(Written request a): Number the lines of the entries below, starting at the line containing "Where should I click to: Open more" and continuing through the last entry, inclusive. Leave out any blank lines.

== Extract ==

Tuesday, November 13, 2007

Howard me-toos Rudd but gives insufficient support to private schools

Mr Howard’s promise to provide tax deductions for 40% of education expenses up to a maximum of $800 per student matches the promises of the ear-wax muncher but does not significantly help adults sending their children to private schools. Costs of mid-range private schools range between $8,000-$20,000 annually per student and are a crippling cost for those seeking to avoid the public school system. On this issue I am an expert.

It is obvious that since 1996 Australian parents have lost faith in the public school system with their union-ridden closed shop attitudes. Yes, keep the mainly-free public system operating but encourage an alternative.

Making private education costs fully tax deductible would provide a real Australian education revolution driven by private sector incentives. Some of the cost of the proposal would be offset by reduced reliance of private schools on public monies that would leave the dwindling public school system better funded.


Slim said...

Regardless of any merit in blaming loss of faith in the public system on a union-ridden closed shop attitude, it has been made worse by chronic underfunding and an eleven year culture war on the teaching profession, resulting in an under resourced school system expected to also deal with all the private school rejects. Little wonder parents are losing faith.

Under a regime where funding is per capita, and under the prevailing conditions, the flow of cash and students to the private system does not and will not leave the dwindling public school system better funded. It will be a third-rate safety-net at best.

A nation has nothing to lose and everything to gain by investing generously in education of its people, regardless of socio-economic background. Indeed I would argue that it is the only way to create and sustain a prosperous and civil society. Howard's vision is leading us to a society where access to education is determined by economic status. Howard even seems to think that this is desirable and a good thing. Not only do I find this mean-spirited, but also foolish and short-sighted.

===
== Data shown ==

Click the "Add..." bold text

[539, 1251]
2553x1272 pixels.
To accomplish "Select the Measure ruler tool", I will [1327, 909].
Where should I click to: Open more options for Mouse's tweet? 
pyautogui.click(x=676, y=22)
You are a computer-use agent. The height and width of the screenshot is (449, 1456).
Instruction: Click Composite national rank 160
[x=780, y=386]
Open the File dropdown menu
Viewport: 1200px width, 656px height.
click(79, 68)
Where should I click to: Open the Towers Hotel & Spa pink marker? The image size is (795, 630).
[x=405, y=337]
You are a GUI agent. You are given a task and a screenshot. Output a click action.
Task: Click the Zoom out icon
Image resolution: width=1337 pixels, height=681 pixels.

===

(Written request b):
Answer these questions about the post on school funding above:
(i) What is the maximum tax deduction per student in Mr Howard's promise?
(ii) What annual cost range per student does the post give for mid-range private schools?
(iii) How many years long is the culture war on the teaching profession that Slim's comment mentions?

(Written solution a):
1. Where should I click to: Open more options for Mouse's tweet? 
2. pyautogui.click(x=676, y=22)
3. You are a computer-use agent. The height and width of the screenshot is (449, 1456).
4. Instruction: Click Composite national rank 160
5. [x=780, y=386]
6. Open the File dropdown menu
7. Viewport: 1200px width, 656px height.
8. click(79, 68)
9. Where should I click to: Open the Towers Hotel & Spa pink marker? The image size is (795, 630).
10. [x=405, y=337]
11. You are a GUI agent. You are given a task and a screenshot. Output a click action.
12. Task: Click the Zoom out icon
13. Image resolution: width=1337 pixels, height=681 pixels.

(Written solution b):
(i) $800
(ii) $8,000-$20,000
(iii) Eleven years